The latest study carried out by the Malta Communications Authority looks into how consumption patterns utilising eCommerce are evolving, especially amidst turbulent times.
The research detected a 2% increase in internet usage in 2020, when compared to the previous survey in 2016. According to the study, 82% of internet users access the internet on their smartphones whilst 74% do so on their laptop or PC. Less than half of the internet users reach for a tablet to access the internet. This is a significant change from a few years back, when just 59% of internet users carried out internet-related activities on their smartphones. Nowadays, most consumers are constantly connected and use multiple devices interchangeably. An interesting trend seems to be emerging amongst those aged between 18 and 54, as these intensify their smartphone use in conducting internet banking and effecting payments. Novel mobile payment apps launched in recent years coupled with the onset of the pandemic, could very well be leveraging consumers’ adoption of digital payments.
Unquestionably, digital marketing is the most effective at driving traffic and ultimately conversions, with a sizeable chunk of digital buyers claiming to have completed a purchase following a digital sales prompt – 45% after viewing online ads, 26% following a post/ad on social media and 22% after receiving a promotional e-mail. Only 15% have followed-through an advert on traditional media (TV, newspaper or magazine) whilst 13% are not generally influenced by marketing tactics.

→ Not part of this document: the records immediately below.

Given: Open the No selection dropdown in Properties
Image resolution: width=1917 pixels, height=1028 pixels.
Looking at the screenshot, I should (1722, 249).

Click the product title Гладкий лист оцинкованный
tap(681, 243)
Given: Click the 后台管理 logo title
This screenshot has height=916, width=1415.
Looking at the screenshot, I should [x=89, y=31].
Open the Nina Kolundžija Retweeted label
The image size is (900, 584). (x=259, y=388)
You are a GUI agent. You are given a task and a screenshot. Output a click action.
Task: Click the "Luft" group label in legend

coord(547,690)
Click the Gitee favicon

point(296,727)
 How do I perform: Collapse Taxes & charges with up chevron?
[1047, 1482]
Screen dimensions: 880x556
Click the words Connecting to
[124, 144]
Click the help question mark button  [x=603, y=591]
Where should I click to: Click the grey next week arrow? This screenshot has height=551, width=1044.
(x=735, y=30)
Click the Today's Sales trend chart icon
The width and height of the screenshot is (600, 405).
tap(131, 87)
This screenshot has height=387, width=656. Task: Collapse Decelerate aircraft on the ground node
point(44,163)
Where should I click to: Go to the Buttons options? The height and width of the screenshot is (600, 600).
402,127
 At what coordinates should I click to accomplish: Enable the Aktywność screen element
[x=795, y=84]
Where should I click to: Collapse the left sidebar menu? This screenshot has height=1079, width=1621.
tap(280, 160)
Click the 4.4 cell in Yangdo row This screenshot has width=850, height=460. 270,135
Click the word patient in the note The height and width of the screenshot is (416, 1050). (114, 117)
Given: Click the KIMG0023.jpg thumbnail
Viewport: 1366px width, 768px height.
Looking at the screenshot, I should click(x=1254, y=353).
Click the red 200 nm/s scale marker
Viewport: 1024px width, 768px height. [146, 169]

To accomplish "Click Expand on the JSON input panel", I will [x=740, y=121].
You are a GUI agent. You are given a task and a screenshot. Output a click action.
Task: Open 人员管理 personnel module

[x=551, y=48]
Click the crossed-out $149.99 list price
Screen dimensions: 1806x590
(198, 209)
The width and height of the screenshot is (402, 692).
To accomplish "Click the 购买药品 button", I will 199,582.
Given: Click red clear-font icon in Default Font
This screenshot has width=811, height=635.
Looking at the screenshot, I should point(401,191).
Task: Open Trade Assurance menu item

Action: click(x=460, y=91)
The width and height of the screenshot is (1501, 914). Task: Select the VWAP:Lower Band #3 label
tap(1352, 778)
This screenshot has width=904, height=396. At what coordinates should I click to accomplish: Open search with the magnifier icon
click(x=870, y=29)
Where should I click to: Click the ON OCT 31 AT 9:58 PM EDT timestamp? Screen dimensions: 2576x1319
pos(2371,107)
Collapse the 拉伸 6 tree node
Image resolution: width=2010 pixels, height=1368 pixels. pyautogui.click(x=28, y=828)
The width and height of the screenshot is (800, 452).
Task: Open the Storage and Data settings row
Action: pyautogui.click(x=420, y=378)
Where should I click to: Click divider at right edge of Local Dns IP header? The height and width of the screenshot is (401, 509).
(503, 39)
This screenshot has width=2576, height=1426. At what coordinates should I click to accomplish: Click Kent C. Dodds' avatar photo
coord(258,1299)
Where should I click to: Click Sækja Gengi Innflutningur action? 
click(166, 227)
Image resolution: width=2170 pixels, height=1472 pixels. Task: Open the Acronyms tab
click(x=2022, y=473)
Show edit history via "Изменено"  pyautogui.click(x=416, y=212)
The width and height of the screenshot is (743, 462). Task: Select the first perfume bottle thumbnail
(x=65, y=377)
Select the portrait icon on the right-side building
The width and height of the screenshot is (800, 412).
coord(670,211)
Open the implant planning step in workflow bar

The allure of online marketplaces is surely not lost on consumers in Malta, with the vast majority of digital buyers mentioning at least one marketplace from where they regularly make their purchases. While consumers are most heavily influenced by price, digital buyers also value customer service and product variety, even if at a lesser extent. There is also a clear indication of increased confidence in online shopping, as only 6% of digital buyers claimed that the presence or lack thereof of security measures was one of the main factors affecting their online purchasing decisions.
Although online buying by the Maltese population is predominantly from sites abroad, the study highlights a clear predisposition towards buying from local websites. Over these last few years, a number of local eCommerce sites have sprouted on the internet, intently enticing the Maltese population into buying online. This increase in e-shops could be attributed to various factors, such as, the eCommerce Grant scheme rolled out in the last 3 years (financial assistance granted to business in establishing an eCommerce website), the COVID-19 pandemic, which forced both retailers and people into compulsory online transactions to stay safe during these times.
Remarkably, a sizeable 53% of digital buyers now also buy from online suppliers based in Malta – a notable improvement from previous surveys. During this last year, one out of every three digital buyers purchased their daily needs over the internet – an impressive growth for online grocery shopping which was still far behind non-food online shopping. It will be interesting to see whether (and to what extent) this behaviour will stick postCOVID. Meanwhile, 13% of digital buyers prefer to buy from local eCommerce sites whilst another 59% make no distinction between local and foreign sites. Slightly less than a third, prefer to purchase from foreign online shops.
As the pandemic led to restrictions being imposed, consumers, irrespective whether these are avid eCommerce users or prefer buying in-store, had to somewhat modify, their shopping habits – 27% of digital users reported to have increased their online shopping during COVID-19 and a mere 1 % claimed to have purchased online for the first time. Another 57% reported no changes in their digital shopping whilst 15% claimed to have decreased their online shopping.
Looking ahead, 15% of digital users foresee an increase in their online purchasing whilst 76% don’t envisage any changes in their online shopping behaviour. Only 9% and 1% respectively intend to decrease their eCommerce activity or stop completely.
On the other end of the spectrum, the eCommerce sceptics cite a number of reasons for not shopping online – 59% are not interested or motivated, 35% enjoy the physical store experience and 25% prefer to see and try on items before committing to a purchase, amongst others. The long-term effects of this pandemic on eCommerce are still to be seen.